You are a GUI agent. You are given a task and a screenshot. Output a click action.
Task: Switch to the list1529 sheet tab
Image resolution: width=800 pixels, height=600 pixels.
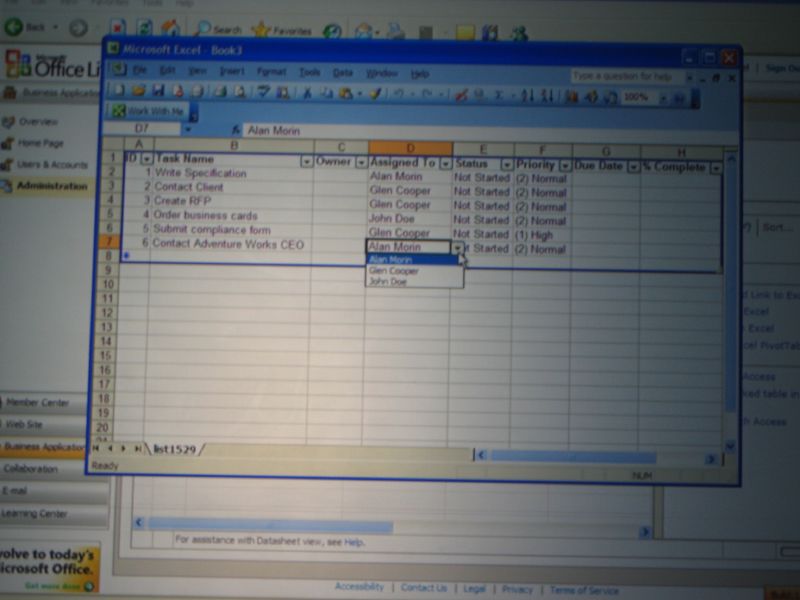(174, 450)
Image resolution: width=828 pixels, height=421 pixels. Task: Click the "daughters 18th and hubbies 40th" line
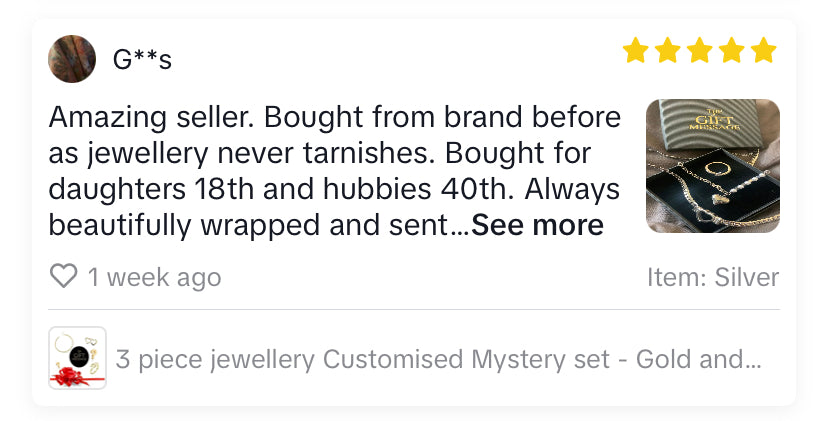334,190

**********

_Written instruction:_
Please gather every line in the records above that contains the word "width", copying each one in full. Case counts.

_Right answer:_
Image resolution: width=800 pixels, height=600 pixels.
Image resolution: width=828 pixels, height=421 pixels. Task: Click the "daughters 18th and hubbies 40th" line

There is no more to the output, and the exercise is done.